- Directed by: Dan Krauss
- Written by: Dan Krauss
- Produced by: BBC Studios Productions
- Starring: Clark Gregg
- Edited by: Duncan Hill
- Music by: Justin Melland
- Distributed by: Netflix
- Release date: 8 September 2022;

= The Anthrax Attacks: In the Shadow of 9/11 =

The Anthrax Attacks: In the Shadow of 9/11 is a 2022 documentary written and directed by Dan Krauss and produced by BBC Studios Productions about the 2001 anthrax attacks.

== Synopsis ==

The Anthrax Attacks is about the 2001 anthrax attacks and the ensuing FBI investigations into it.

In a biological attack that started one week after the September 11 attacks, five people were killed and at least 17 people were injured.

== Style ==
The film utilises quasi-documentary techniques and tells its story using a combination of archival footage, dramatic re-enaction, and interviews with FBI investigators, scientists, survivors, others who were affected by the case.

Clark Gregg starred in the film as Bruce Edwards Ivins, the microbiologist and vaccinologist who became central to the case. According to a title card in the film, Gregg's dialogues are taken directly from Ivins's emails.

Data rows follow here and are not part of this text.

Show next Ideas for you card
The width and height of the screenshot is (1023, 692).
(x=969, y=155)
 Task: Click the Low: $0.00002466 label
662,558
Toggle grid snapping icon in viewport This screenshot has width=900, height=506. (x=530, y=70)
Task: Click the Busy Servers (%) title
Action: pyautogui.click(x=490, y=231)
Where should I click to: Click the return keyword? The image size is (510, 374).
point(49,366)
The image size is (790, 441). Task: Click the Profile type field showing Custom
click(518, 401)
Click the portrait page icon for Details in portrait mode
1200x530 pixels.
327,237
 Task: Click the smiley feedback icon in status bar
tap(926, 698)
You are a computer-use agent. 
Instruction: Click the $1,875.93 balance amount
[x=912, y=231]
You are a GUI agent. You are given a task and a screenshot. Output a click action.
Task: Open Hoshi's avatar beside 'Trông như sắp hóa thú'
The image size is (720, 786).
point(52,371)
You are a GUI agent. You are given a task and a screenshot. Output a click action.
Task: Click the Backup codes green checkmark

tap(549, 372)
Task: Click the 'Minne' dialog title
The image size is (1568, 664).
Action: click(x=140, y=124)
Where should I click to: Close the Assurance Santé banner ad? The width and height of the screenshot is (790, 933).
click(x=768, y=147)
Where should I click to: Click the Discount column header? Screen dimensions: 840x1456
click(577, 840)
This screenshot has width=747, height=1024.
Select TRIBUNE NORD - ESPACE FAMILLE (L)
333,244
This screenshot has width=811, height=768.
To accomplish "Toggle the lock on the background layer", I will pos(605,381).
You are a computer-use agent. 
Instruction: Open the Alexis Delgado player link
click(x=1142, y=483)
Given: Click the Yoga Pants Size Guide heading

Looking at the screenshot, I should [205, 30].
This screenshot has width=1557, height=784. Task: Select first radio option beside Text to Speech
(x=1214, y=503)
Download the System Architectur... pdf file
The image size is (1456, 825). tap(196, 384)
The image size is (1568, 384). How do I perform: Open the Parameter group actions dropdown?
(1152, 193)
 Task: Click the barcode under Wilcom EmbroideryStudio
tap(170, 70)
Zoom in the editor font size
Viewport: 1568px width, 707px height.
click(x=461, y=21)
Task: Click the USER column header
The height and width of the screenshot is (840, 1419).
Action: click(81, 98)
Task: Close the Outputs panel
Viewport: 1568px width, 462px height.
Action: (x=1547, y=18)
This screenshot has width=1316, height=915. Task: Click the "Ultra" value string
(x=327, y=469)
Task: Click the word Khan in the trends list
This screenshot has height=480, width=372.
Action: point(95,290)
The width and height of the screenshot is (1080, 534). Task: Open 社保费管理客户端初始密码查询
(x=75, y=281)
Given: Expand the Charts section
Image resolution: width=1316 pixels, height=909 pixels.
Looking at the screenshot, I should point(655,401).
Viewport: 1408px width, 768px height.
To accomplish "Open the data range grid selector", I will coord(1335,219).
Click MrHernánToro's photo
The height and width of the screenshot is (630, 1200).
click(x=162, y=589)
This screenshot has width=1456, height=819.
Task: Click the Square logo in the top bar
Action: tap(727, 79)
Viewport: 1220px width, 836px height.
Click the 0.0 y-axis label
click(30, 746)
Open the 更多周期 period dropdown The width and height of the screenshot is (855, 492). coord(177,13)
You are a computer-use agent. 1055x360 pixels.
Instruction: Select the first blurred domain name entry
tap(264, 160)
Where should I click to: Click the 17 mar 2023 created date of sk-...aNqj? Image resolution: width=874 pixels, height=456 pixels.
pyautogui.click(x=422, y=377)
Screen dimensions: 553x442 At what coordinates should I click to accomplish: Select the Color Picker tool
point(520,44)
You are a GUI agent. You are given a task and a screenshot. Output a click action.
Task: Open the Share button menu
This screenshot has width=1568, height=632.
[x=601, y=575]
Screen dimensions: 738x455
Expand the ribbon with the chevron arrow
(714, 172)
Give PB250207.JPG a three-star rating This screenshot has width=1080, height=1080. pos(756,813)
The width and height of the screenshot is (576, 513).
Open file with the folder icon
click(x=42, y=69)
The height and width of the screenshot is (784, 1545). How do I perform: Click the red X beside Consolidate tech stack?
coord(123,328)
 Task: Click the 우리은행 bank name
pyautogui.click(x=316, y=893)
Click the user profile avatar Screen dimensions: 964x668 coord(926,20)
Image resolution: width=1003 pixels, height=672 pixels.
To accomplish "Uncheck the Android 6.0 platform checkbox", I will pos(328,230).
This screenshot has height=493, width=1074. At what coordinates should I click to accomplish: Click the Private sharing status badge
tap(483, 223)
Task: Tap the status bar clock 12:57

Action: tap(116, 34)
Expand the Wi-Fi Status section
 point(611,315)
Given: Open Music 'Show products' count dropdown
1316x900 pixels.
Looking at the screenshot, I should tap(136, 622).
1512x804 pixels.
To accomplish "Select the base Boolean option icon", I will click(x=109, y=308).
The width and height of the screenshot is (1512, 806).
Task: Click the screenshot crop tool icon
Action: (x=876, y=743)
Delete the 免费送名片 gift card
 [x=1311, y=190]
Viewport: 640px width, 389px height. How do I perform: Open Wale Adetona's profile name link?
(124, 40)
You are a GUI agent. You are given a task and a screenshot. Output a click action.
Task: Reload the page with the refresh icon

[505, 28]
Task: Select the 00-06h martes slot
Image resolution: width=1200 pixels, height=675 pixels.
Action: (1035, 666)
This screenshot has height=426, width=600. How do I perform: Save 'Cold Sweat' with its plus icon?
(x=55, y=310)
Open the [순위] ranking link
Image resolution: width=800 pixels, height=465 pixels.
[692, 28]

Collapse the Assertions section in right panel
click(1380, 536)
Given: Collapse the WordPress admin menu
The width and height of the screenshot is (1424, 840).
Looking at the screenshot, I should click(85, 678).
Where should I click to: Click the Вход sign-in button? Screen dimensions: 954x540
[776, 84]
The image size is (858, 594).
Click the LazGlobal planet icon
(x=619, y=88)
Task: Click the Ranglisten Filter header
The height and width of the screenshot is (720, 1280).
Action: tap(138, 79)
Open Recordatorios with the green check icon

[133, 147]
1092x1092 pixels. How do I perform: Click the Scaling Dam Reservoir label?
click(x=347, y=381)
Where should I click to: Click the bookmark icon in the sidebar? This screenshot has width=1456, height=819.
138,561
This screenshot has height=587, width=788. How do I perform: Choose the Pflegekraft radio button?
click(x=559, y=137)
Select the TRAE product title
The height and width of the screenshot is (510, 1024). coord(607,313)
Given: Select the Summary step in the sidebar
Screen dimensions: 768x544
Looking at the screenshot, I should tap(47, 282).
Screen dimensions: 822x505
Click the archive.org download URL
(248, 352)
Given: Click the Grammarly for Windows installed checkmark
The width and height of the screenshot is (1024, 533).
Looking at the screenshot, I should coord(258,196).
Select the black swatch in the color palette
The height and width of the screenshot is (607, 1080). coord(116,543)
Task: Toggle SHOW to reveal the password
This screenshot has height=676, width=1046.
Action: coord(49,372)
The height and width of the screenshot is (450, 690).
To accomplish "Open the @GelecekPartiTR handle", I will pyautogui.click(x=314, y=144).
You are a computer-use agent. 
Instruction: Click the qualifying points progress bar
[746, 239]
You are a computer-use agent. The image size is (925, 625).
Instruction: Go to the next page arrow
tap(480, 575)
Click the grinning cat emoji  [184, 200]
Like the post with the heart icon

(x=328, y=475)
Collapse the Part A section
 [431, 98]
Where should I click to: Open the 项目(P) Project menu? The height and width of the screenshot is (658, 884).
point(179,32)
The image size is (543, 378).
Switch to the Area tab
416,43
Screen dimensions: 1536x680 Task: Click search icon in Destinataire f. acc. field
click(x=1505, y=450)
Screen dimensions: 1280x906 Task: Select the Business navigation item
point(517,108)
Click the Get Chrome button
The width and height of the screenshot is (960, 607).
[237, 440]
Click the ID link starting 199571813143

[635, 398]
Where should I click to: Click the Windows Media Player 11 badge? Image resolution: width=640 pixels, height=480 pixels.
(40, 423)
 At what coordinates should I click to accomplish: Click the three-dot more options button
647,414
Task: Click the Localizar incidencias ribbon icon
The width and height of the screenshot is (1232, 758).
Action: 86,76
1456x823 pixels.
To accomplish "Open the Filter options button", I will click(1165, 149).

== Production and release ==
The documentary was produced by BBC Studios Productions and BBC Studios Science Unit. The executive producers are Andrew Cohen and Dan Krauss.

The film was released by Netflix at 8 September 2022.

== Reception ==
Jack Seale at The Guardian praised the film for "throw[ing] up plenty of rage-worthy injustices and tantalising mysteries", but also criticised it for not highlighting how the US government used the attacks to bolster support for the Iraq War.